The current system, if it could be called that, is custom coded php that dates back to the dark ages.  I plan to move most of the non-forum components of the site to a highly customized version of WordPress that we use for many  of our sites.   If needed, I have the capability to make WordPress stand on its head and dance.  I do a LOT of WordPress development.

The Question:

My big problem is that I only see moderate improvement in the process no matter what I do.  Essentially, we’re managing a crowd sourced report here.  Many contributors, a writer, a photo editor,  and an editor.   How are other people doing stuff like this without having to use so many different skills?

The readers and sponsors really like the personal touch the writer gives the report.  I wouldn’t want to go to just a directory of reports, that’s been tried and failed repeatedly.  In fact, our presentation is one of the big differentiators.

Can you see a better way?  Do you have examples of how others are doing this in new and better ways?   Or should I just look at getting a couple interns to make it work manually?

As always, I look forward to the shining light of your collective wisdom…

(Oh, I’ve had a suggestion: why don’t you just do a blog – the short version to the answer is that I did that in 2004 as a test and found that only a very small subset of sponsors would post, so I ended up cutting and pasting again.  Plus, the subset that did post was way over represented on our site.)

4 thoughts on “Open Discussion: How to Crowd Source Weekly Fishing Reports

  1. Hi Mark – I need to think about this a little bit more but have you tried providing the contributors with a very detailed guide/tutorial on how to prepare the text and images for publication? I know not everyone will follow it but maybe a lot of them will.

    1. I’m beginning to think that might be the answer. The problem is that any minor roadblock to filing a report, and the skip the task, then go to our forum. I had though about simply using the forum, tagging the reports I want, and possibly doing a db extract, but doing that with vBulletin gets extremely codey, if you know what I mean.

      If I use wordpress, and put all their reports into a “awaiting approval” status, then built a custom “merge posts” feature that might work. I haven’t tried the wp email into the system feature, but that might solve some of the issues.
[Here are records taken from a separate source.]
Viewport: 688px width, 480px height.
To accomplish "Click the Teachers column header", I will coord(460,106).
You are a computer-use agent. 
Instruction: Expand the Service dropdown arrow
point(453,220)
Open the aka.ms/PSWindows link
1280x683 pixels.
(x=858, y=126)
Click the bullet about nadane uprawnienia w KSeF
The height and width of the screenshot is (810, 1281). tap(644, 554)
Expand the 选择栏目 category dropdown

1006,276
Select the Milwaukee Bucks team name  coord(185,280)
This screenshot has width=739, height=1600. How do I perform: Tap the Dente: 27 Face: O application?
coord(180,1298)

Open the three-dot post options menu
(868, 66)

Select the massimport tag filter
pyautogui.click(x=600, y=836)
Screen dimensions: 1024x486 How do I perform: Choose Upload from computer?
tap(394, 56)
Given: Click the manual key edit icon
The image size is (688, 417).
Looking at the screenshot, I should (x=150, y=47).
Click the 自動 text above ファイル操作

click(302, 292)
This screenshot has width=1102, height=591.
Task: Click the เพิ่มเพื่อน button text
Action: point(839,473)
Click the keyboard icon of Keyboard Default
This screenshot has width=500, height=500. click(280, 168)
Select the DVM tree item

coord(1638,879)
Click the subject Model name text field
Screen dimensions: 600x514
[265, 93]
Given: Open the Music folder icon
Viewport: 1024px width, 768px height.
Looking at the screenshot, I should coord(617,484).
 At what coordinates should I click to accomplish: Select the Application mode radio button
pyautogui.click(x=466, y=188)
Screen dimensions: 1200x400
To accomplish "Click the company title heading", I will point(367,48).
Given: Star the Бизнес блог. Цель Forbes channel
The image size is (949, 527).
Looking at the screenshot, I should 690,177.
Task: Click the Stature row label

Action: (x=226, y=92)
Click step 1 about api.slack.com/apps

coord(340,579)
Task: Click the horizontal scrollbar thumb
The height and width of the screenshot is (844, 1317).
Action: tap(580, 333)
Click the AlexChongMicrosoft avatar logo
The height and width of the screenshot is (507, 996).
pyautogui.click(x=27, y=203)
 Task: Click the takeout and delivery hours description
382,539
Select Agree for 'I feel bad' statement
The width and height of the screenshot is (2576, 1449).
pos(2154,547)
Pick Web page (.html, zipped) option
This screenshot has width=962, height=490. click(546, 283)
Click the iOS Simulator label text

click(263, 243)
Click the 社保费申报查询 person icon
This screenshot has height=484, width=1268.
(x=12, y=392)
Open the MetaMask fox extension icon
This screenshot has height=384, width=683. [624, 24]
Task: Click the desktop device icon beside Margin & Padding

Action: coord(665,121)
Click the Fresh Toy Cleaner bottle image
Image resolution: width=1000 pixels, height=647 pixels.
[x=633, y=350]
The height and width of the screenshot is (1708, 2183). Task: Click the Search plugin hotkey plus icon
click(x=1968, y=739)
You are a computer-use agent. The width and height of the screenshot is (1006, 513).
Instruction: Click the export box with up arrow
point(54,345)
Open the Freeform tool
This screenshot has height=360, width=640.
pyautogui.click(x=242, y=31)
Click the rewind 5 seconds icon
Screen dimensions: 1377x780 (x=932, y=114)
      Another thought was to pitch it entirely and go to a Podcast or Vidcast, and just talk my way through the submissions and the pics. But that’d be too much of a leap I suspect.

      1. #2 sounds like the best solution to me. I don’t know anything about a custom merge posts but it sounds like a good idea.

        I’ve never used the mail to wp feature either. That could work but I’ve heard it’s kind of moody.

        I think #3 would be too much of a change.